Eastes said optimism counterbalances criticism.

“If you don’t ask for something, you won’t get it,” Eastes said. “Optimism is definitely a key tool.”

Such an attitude can do a lot of good. One bit is the benefit the pair organized for this Saturday at the Rudyard Kipling. Called “Band Together Fest,” it features eight Louisville bands and performers, all of whom are donating their time and talent for CARE, a global organization that raises money and provides food and other goods to poor countries and communities. For scale, the organization raised $190 million worldwide ($58.6 million of which came from the American public) for victims of last year’s tsunami.

There are some instantly recognizable names on the bill — pianist Harry Pickens, the bands Bloom Street, Zongo and Serpent Wisdom — as well as three lesser-known high school musicians, some of which are the girls’ classmates: pianist Teddy Stevens, and the bands Telescope and August Moon. (Cover band Johnny Combo is also on the bill.)

Additionally, a number of particularly inspiring items will be for sale. For example, $12 buys a goat for an impoverished family; $21 will provide emergency food to someone in need of it; for $64 you can build a house (!); $112 is worth 1,000 pounds of rice; hygiene kits cost $40; baby chicks are $178; emergency relief kits are $20; and in a prophetic twist, for $8.40, a man will actually be taught to fish.

Soltau said she hopes the sale items will help empower people by providing tangible ways to immediately effect change. In the absence of that, she said, it’s sometimes difficult for people to support something not in front of their faces. Some consider this an Achilles heel of activism in general.

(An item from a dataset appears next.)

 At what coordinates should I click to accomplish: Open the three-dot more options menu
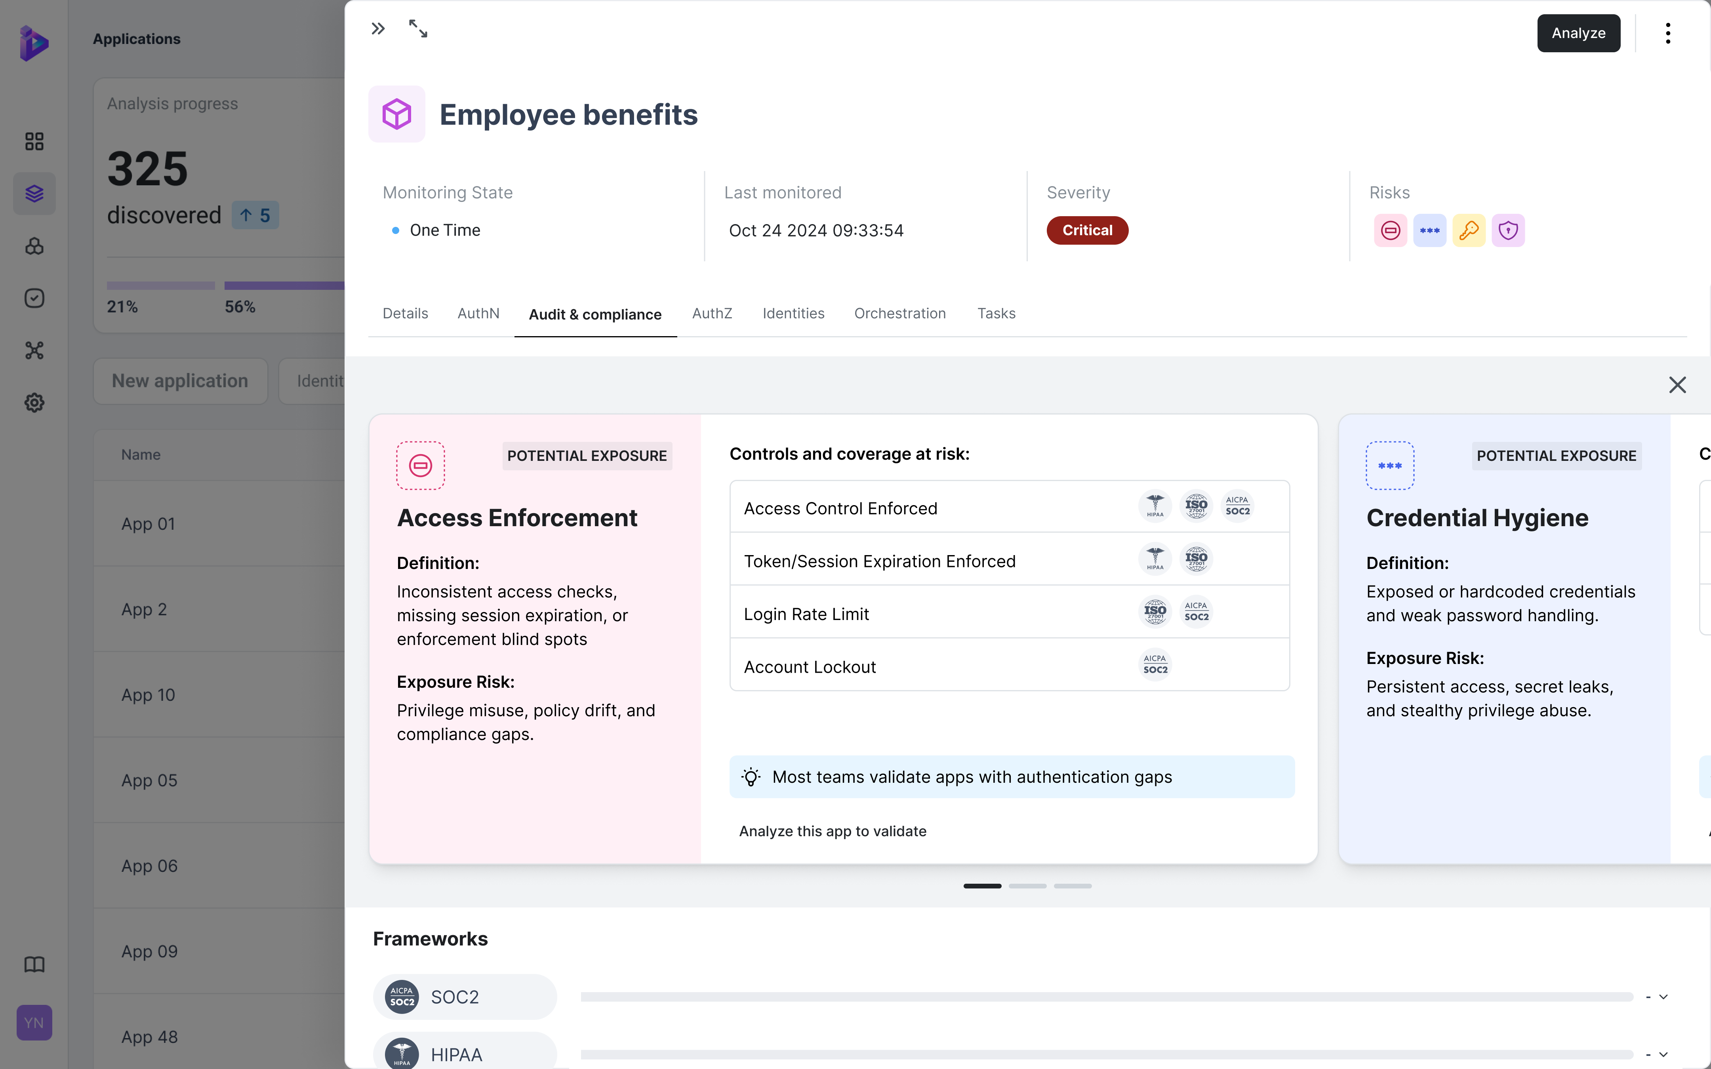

“One reason we have the goats and the house and stuff is to really make people feel like they can make a difference themselves,” she said. “We want it to be a really positive, inspiring concert where people feel like they can band together and make a difference in the world.”

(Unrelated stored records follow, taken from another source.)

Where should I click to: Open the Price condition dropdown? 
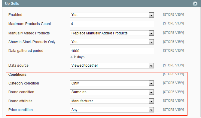(x=112, y=110)
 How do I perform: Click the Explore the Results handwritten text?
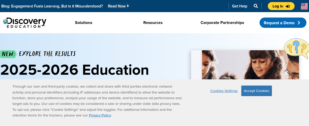[47, 54]
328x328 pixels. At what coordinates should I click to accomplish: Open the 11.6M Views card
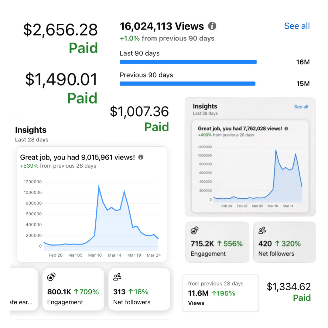[221, 293]
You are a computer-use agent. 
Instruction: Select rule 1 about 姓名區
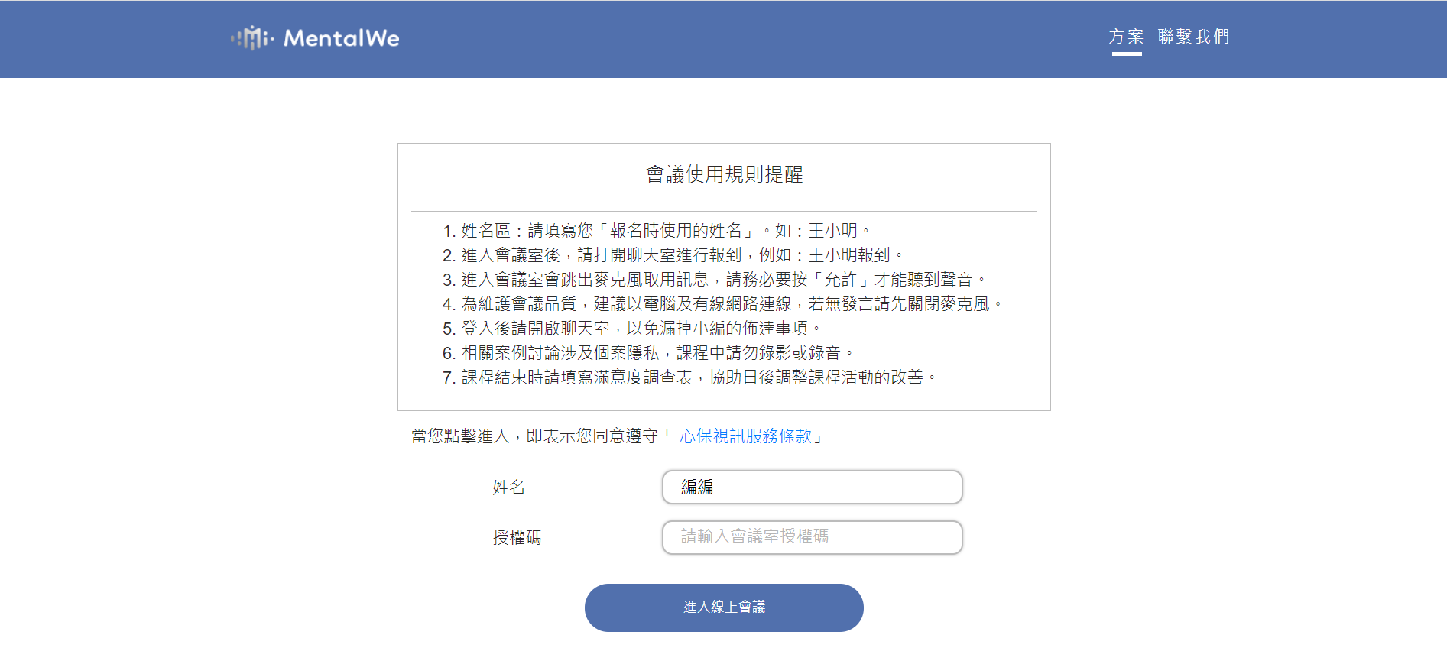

“I think people need to realize that even though they’re individuals, if we can come together as a community we can make a huge difference in another community across the globe,” Eastes said. “I think to focus locally is the best way to go about it.”

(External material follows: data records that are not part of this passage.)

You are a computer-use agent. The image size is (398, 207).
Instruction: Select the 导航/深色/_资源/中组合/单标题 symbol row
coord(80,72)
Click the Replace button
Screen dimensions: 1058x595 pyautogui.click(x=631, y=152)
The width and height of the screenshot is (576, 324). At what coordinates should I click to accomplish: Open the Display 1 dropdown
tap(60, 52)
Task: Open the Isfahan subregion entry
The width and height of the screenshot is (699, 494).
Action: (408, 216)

• The fourth album from Louisville electronica duo Radianation, called Karmony, hits shelves Jan. 17. But the pair — Andrew N. Aebersold and Annie Gibson — can’t wait quite that long to debut it for the masses. Their CD release party is Friday at Main Street Lounge. Karmony spans a number of subgenres commonly affixed to the electronica tag, from techno and house to pop and watery, undulating trance. Gibson’s vocals soar over Aebersold’s synth beats with a sniper’s precision, aided at times by electronic effects. The music is at times dreamy and others mercurial, mostly up-tempo and all danceable.

Friday is also Goth Night at MSL, and for those of you who aren’t paying attention, Friday the 13th. You’d do well to arrive around 11 p.m. And remember, $2 well drinks. 21+.